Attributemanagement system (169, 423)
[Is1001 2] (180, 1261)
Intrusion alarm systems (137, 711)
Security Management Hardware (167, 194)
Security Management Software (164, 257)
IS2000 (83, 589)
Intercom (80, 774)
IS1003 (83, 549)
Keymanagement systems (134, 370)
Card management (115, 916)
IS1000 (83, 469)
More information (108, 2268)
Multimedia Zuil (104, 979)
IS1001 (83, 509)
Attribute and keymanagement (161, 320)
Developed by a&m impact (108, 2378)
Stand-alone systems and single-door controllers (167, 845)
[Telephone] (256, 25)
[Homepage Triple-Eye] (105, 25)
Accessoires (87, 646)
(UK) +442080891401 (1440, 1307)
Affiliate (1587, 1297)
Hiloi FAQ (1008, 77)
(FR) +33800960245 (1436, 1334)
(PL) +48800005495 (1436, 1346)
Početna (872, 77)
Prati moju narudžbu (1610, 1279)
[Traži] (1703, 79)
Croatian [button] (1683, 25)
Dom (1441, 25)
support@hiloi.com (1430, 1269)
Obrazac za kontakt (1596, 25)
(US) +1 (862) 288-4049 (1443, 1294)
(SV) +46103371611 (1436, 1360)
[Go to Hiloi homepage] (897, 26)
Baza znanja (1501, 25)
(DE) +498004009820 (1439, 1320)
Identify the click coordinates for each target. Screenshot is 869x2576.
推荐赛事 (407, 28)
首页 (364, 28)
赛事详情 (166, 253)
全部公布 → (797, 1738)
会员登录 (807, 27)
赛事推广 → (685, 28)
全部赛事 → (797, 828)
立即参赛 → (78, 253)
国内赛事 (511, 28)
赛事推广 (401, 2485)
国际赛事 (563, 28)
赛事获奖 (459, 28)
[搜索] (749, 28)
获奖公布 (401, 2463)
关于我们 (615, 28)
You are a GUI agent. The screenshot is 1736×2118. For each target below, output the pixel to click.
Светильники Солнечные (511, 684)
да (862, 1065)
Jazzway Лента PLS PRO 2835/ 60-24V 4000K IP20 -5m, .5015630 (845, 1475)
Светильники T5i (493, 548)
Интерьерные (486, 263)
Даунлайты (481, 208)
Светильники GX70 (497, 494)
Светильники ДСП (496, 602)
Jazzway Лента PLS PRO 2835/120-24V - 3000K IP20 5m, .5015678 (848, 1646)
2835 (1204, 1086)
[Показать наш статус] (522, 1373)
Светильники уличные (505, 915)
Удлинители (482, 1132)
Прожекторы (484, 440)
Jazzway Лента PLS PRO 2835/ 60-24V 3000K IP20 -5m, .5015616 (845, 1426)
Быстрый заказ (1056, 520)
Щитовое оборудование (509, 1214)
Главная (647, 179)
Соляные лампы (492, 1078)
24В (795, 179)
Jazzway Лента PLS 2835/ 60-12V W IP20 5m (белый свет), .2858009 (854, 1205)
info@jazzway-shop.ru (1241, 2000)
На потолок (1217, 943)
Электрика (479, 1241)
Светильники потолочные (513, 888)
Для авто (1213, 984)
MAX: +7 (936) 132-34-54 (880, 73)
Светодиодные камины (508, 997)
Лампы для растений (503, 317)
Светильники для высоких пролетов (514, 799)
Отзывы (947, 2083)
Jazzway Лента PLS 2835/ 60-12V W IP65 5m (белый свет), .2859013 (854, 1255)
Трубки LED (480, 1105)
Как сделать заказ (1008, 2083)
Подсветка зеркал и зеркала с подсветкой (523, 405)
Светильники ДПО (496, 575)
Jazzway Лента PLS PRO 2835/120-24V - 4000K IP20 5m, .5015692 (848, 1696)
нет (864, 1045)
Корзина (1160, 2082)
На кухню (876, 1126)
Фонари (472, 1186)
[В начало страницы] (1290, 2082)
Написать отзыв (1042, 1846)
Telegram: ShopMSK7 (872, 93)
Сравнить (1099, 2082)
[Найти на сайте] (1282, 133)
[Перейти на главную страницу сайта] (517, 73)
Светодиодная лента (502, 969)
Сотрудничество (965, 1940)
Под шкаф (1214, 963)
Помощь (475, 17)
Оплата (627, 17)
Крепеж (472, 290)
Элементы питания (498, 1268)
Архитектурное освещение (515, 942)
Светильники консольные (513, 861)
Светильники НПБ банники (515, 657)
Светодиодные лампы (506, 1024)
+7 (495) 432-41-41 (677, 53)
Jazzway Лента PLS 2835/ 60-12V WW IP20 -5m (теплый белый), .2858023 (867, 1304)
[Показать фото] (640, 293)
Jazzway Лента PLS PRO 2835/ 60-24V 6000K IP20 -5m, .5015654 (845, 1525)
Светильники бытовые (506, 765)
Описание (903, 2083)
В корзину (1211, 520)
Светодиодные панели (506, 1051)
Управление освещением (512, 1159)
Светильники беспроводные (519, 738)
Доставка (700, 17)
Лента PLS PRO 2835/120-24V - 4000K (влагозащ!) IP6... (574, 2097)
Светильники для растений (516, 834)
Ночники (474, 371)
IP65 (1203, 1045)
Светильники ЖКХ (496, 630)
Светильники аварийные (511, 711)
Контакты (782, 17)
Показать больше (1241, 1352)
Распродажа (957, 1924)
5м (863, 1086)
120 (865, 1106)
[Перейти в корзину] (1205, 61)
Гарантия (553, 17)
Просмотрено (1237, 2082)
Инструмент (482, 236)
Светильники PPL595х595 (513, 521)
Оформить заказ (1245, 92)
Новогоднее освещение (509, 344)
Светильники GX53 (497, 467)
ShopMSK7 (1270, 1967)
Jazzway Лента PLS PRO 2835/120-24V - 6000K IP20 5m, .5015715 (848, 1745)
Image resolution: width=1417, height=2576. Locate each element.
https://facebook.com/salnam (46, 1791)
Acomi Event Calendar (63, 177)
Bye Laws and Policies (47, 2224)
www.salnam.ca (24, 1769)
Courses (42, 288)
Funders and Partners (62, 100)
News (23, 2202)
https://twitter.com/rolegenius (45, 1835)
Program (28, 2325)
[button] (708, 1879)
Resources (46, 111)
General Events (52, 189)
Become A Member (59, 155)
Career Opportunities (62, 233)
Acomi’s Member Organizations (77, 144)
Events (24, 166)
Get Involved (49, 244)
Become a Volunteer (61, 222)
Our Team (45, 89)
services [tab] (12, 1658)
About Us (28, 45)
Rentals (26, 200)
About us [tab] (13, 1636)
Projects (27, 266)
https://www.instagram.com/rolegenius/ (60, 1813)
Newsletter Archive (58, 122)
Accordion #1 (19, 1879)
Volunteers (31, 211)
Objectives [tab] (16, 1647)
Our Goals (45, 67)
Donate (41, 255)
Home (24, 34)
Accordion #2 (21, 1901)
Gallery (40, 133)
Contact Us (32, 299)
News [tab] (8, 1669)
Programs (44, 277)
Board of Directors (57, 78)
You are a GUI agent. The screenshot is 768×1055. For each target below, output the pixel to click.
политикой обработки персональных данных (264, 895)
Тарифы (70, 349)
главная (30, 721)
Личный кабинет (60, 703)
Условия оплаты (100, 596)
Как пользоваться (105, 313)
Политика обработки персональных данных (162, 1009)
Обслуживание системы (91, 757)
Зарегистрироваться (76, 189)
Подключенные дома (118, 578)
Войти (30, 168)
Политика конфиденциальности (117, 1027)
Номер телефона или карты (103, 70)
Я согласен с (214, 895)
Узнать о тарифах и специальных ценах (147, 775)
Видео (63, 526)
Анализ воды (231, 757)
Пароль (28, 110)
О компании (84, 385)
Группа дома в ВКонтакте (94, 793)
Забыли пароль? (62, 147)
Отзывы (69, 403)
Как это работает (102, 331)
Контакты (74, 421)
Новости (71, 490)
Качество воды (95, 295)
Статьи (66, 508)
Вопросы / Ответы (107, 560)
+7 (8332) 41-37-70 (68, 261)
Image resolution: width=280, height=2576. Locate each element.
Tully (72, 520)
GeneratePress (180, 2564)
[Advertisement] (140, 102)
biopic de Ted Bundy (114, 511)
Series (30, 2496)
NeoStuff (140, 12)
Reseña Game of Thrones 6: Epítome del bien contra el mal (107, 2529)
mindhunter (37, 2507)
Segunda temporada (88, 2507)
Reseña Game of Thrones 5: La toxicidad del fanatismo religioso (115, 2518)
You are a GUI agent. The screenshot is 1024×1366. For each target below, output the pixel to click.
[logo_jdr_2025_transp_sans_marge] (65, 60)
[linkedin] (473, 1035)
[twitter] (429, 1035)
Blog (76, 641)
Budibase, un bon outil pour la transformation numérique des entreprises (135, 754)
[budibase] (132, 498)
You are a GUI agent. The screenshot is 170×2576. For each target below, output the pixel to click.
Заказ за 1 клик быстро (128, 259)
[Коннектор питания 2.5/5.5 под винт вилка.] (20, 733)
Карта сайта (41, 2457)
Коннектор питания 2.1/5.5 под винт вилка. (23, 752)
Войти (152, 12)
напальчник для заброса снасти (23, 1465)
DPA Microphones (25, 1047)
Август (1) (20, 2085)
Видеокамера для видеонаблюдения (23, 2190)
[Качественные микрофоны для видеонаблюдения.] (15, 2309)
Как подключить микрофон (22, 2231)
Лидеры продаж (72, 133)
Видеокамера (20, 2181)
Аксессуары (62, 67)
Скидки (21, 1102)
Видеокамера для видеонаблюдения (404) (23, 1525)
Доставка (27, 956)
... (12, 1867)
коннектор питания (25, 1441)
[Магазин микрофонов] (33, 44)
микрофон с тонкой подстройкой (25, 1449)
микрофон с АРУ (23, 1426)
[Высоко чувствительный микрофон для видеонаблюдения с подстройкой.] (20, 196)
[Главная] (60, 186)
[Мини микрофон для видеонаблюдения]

### Aim of the exercise
Would you please copy exactly the part of the entries above that begins at the line containing "(FR) +33800960245 (1436, 1334)" and ends at the line containing "[Go to Hiloi homepage] (897, 26)", both lines included?

### Response to this task
(FR) +33800960245 (1436, 1334)
(PL) +48800005495 (1436, 1346)
Početna (872, 77)
Prati moju narudžbu (1610, 1279)
[Traži] (1703, 79)
Croatian [button] (1683, 25)
Dom (1441, 25)
support@hiloi.com (1430, 1269)
Obrazac za kontakt (1596, 25)
(US) +1 (862) 288-4049 (1443, 1294)
(SV) +46103371611 (1436, 1360)
[Go to Hiloi homepage] (897, 26)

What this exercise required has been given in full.